Hemophilia is a genetic bleeding problem in which a patient has a lower level of “clotting factors,” a protein responsible for the clotting of our blood. As a result, people who have hemophilia cannot clot blood properly. This can also mean excessive bleeding and many complications. Here are some risk factors for hemophilia.

Types
There are three types of Hemophilia- A.B and C. hemophilia A is caused by the lack of factor VIII and is the most common. Hemophilia B is due to the lack of factor IX and is also known as Christmas disease. Hemophilia C is caused because of the deficiency of factor XI, and it is an uncommon type. Hemophilia isn’t curable but can be managed to reduce symptoms and further complications.

Symptoms
The symptoms of hemophilia depend on the severity of the condition and what factors they are attacking. In people where the disease is considered mild, bleeding may happen only due to some severe injury or trauma. Those with a more serious condition may experience bleeding for no reason whatsoever. Some symptoms that tend to occur around the age of 2 are as follows

• Bloody urine and stool
• Bruising easily
• Large and deep bruises
• Bleeding profusely
• Nosebleeds happen often
• Gums bleed
• Irritability
• Sudden and unexplained bleeding

Causes
When we bleed, our body works to clot to stop the bleeding using clotting factors. As hemophilia is a genetic condition, it is passed down in families. This gene defect affects the factors in the body that make blood clotting possible. Babies inherit the two sex chromosomes from their parents. Female babies have two X chromosomes, and male babies have an X and Y chromosome, and since the disease is passed on from the X chromosome, fathers cannot infect their sons with this. Therefore, the defect comes from the X chromosome; therefore, males get it from their mothers with the altered chromosome. A woman who has this chromosome is also known as the carrier and embodies a 50% chance of passing it on to her offspring.

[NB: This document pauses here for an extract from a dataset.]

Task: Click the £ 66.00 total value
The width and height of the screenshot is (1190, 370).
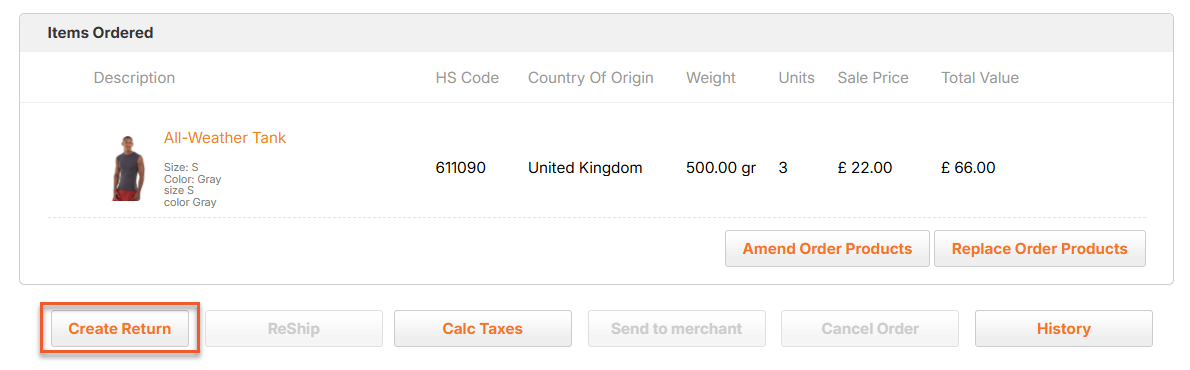Action: click(x=968, y=168)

A female baby who inherits the altered gene may never get the disease because the other chromosome, which is not affected, has sufficient clotting factors, and prevents bleeding issues.

Risk factors
The first two types of Hemophilia are more common in men than in women. Hemophilia C, on the other hand, is an autosomal inherited disease that can develop in both men and women. This happens because type C is not dependent on the sex chromosome. People who most frequently get this type of disease are of Jewish descent. It is so rare that it affects only 1 in 100,000 people.

Now that we have become enlightened on the risk factors for hemophilia, anyone at risk should schedule a doctor’s appointment.